I am advising an Irish National who owns property both in the UK and France.
They are “habitually resident” in England so does English Law apply automatically?
If it does not I understand they cannot elect English law given they are not an English national. It also does not seem appropriate to elect Irish law given they hold no assets there.
As they are looking to avoid forced heirship, how do they go about electing a choice of law if they need to do so?
Under the EU regulation 650/2012 (Brussels IV), which is also recognised in England & Wales, they can elect their national law of succession to apply to their entire global assets.
This just needs to be stated clearly in their Will.
The UK (including of course The Province/Six Counties/Norn Iron) and Ireland and Denmark are not states in which Brussels IV applies. France is such a state and my understanding is that unless the law of nationality is chosen the default position is the law of the state in which the deceased was habitually resident. Exceptionally another law may apply if the deceased is manifestly more closely connected with another state. My understanding is therefore that France would apply a specific choice of English law. There is normally no renvoi under Brussels IV but an exception applies if the renvoi is to another convention member or a non-member third state which would accept jurisdiction.
I can only offer a view as to the law of England and Wales and its PIL. It is quite possible that the law of Ireland and its PIL may also have something to say. I think it unlikely that an English Court would not uphold an express choice of English law as governing the Will (formal validity and construction) and as regards immovable assets as governed by the lex situs. But the succession to French property as thus prescribed by English law will be displaced if France acknowledges a choice of English law as valid under Brussels IV.
So for example :“I choose the law of England and Wales to govern succession to my assets, rights and obligations as a whole, wherever situate, including any not disposed of by this will. I am a national of the Republic of Ireland who is habitually resident in and most closely connected with the jurisdiction of England and Wales.”
Irish law needs checking unless perhaps there are no assets in that jurisdiction. The position in France must be checked, in particular that France will cede jurisdiction over French assets to E&W so negating its own forced heirship rules. If so my expectation would be that an English court might accept that as a type of renvoi. However, the common law rule is that it will not (the Mozambique rule) so it might decline. After Brexit I am unsure that any statute would disapply or modify the rule. I am not a litigator and a definitive view must needs be given by one who is. Certainly it must be ascertained what process is necessary to obtain the equivalent of probate in France so that title can be properly transferred.
The succession in English law to movables is based on the law of domicile, which HMRC regard as “outdated”, but is alive and well in PIL. Brussels IV never applies to tax matters.
Callum, There is no issue with writing a will opting for Irish law as being the law of nationality under the the EU regulation governing an immovable within the EU, in other words in France.
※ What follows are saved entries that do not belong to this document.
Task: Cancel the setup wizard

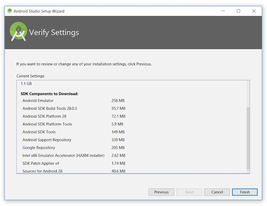Action: [217, 192]
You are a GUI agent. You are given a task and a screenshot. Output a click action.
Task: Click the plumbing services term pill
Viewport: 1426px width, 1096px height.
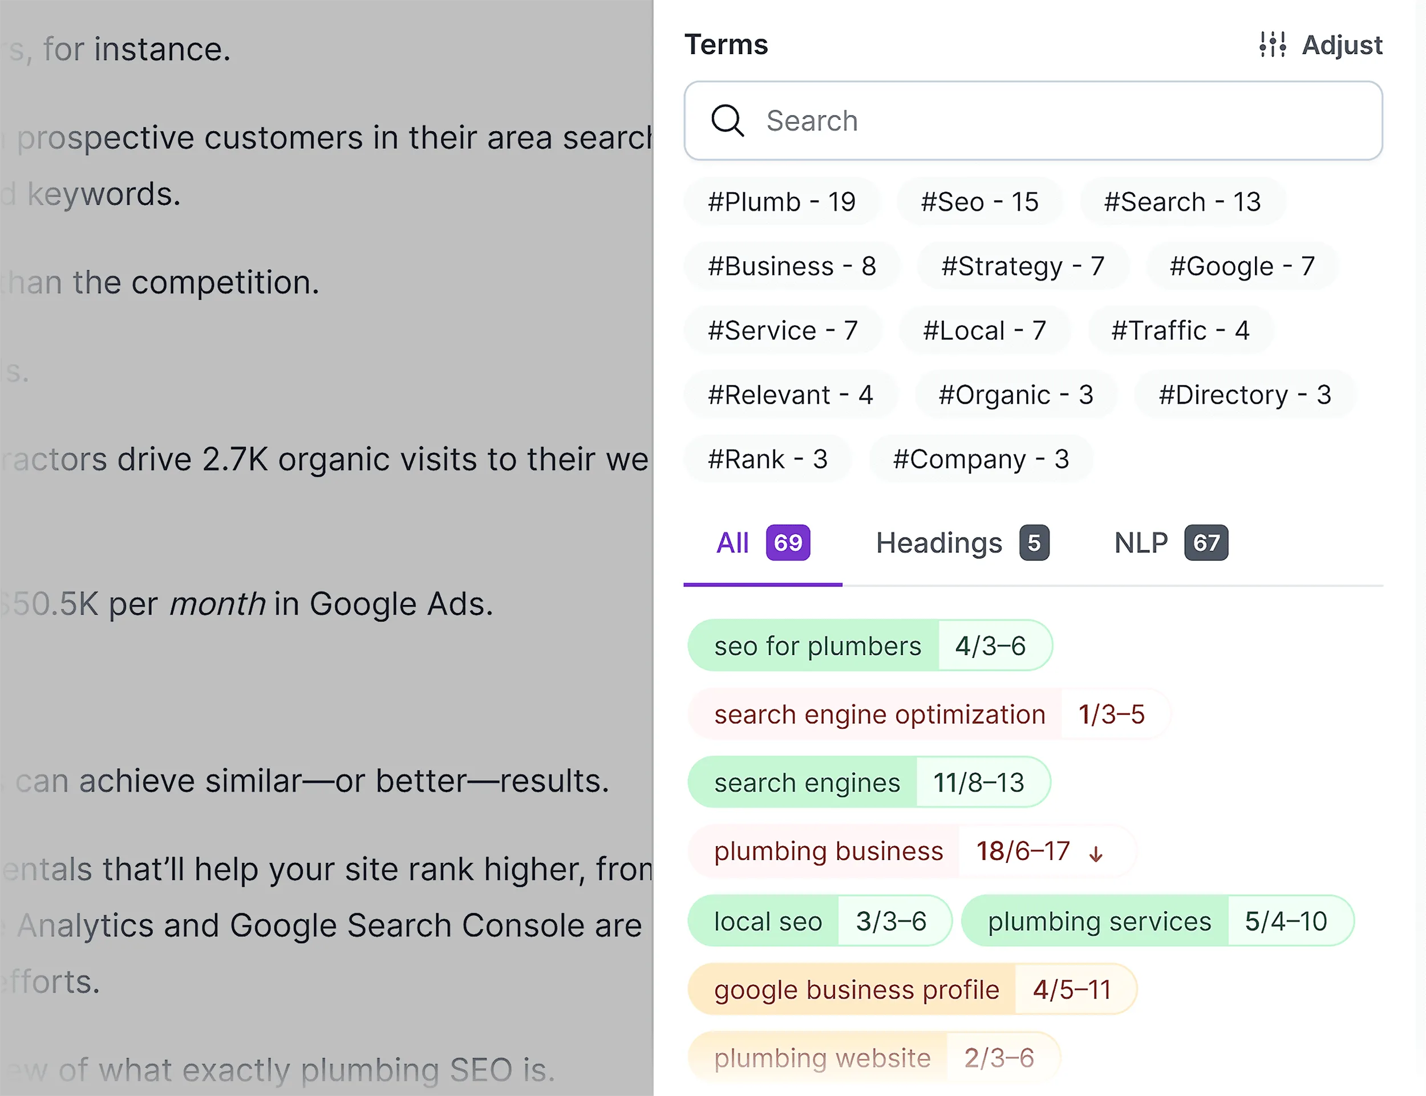(1100, 921)
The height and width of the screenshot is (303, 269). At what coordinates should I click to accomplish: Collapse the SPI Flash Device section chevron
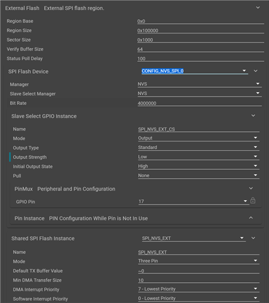click(255, 71)
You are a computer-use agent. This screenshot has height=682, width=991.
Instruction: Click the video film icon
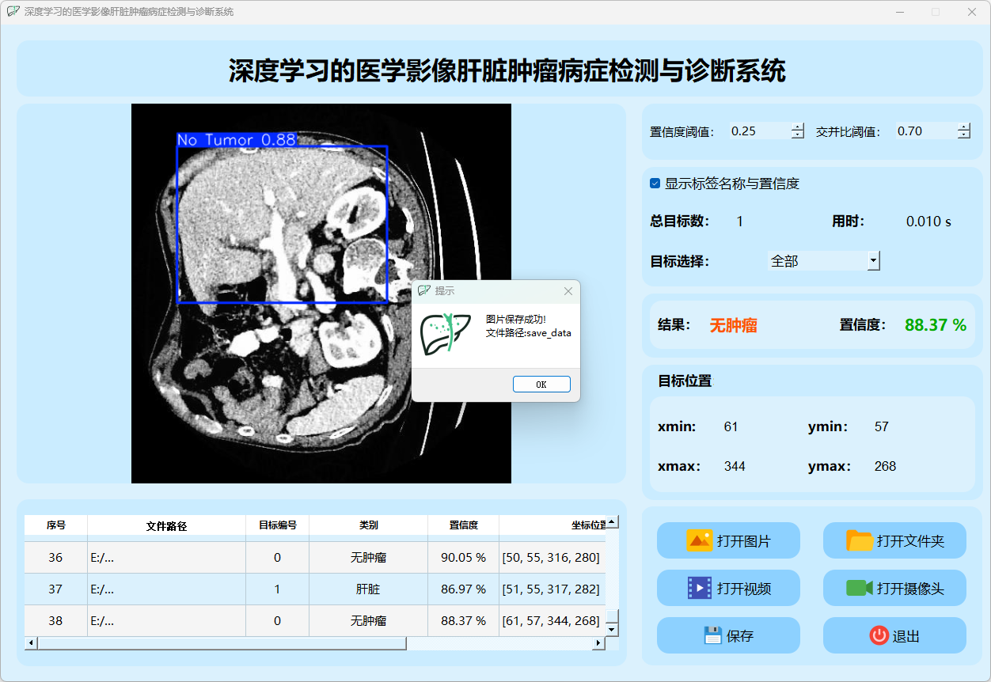(x=700, y=588)
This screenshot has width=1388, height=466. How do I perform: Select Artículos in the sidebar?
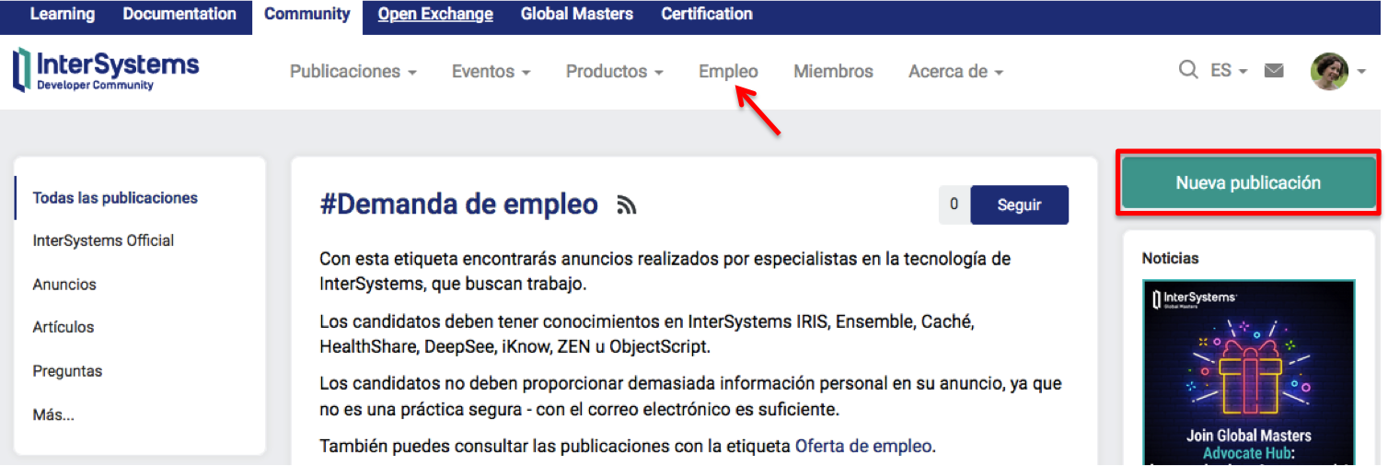[x=64, y=327]
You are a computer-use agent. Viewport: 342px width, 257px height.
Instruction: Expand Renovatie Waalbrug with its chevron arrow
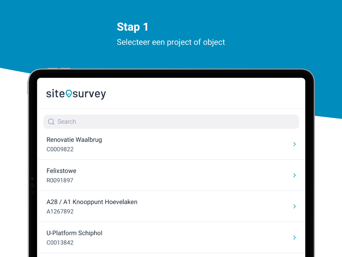294,144
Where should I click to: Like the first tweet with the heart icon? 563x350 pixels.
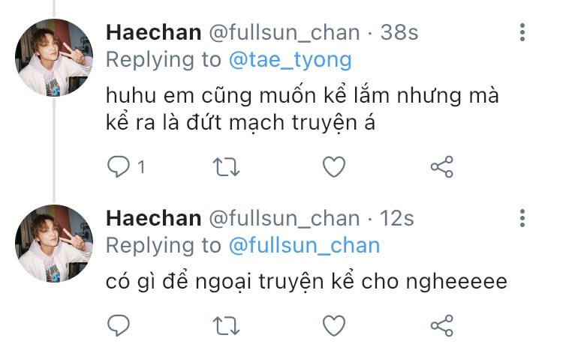coord(333,166)
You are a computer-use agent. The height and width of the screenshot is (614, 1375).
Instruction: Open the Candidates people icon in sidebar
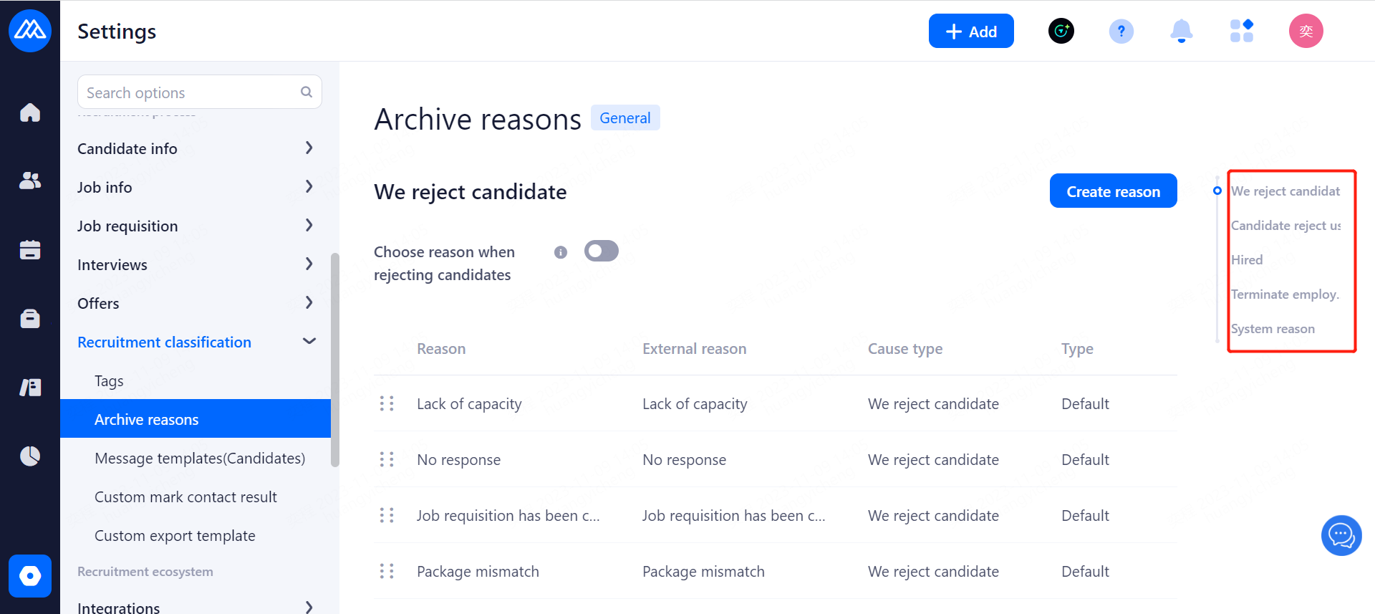click(30, 181)
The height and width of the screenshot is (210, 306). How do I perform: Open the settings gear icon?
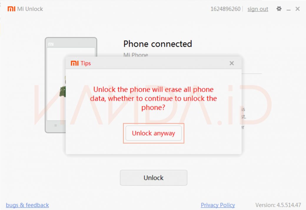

The question is whether Irish law as such requires Irish probate to be granted or not and whether the French notaire dealing with the succession may require the will to be subjected to Irish Probate by way of authentification albeit in the absence of an Irish asset. If it is possible under Irish law to transfer the foreign immovable without an Irish grant of probate, that may be an option. It is technically possible still under English law despite gut reaction to the contrary (cf earlier editions of Dicey and Megarry on the 1890 Real Representatives law). There may be other ways of dealing with this outside the Succession regulation, such as a lifetime gift of the French nue-propriété - just to say that James Kessler KC’s recent publication tends to support my position on IHT issues.
Francesca, apologies I beg to differ in principle, although you have obviously experienced a different approach in Italy.
There is no English jurisdiction over a French immovable under the Administration of Estates Act 1925, only over movables by domicile, not by habitual residence. The English Court only accepts jurisdiction over foreign immovable, exceptionally, where all parties agree to it. It has always been a bone of contention leading to difficulty as Matthews J. as he then was faced in the Montenegro case. I am not surprised that there are differences between the Italian and the French application of the Regulation. What surprises me is the granting of English Probate over a foreign immovable in Italy within the non-contentious probate procedure. The executor has no statutory power under English law over the foreign immovable which is outside the English Court’s jurisdiction. That power has to be “extended” outside the jurisdiction by the Regulation, it has not been extended by English statute, yet.
Callum will need to work through exactly where probate will be granted on death and which courts will be able to adjudicate over it.
Callum might also need to bear in mind and consider the hiatus coming up between legal domicile in England and the incoming residence definition for IHT. If the testator is to be 'domiciled’ within the U.K. for the purposes of the Estate Duty Treaty with France on death, there may be situs matters to consider on French bank accounts etc. I understand that English Grants of Probate will still be issued on the basis of legal domicile, not the IHT definition- Neither HMRC nor the Treasury can have everything including the cake, the plate and the slicer.
The EU regulation mentioned only refers to the laws of succession.
Eg in Italy there is a forced heirship on residential property regardless of an Italian Will.
But both UK and Italian legal authorities have confirmed that, by electing this legislation within a UK Will, Italy will accept and allow the succession of the property to comply with the testator’s wishes in the UK Will as long as the UK recognises the legislation, which they currently do.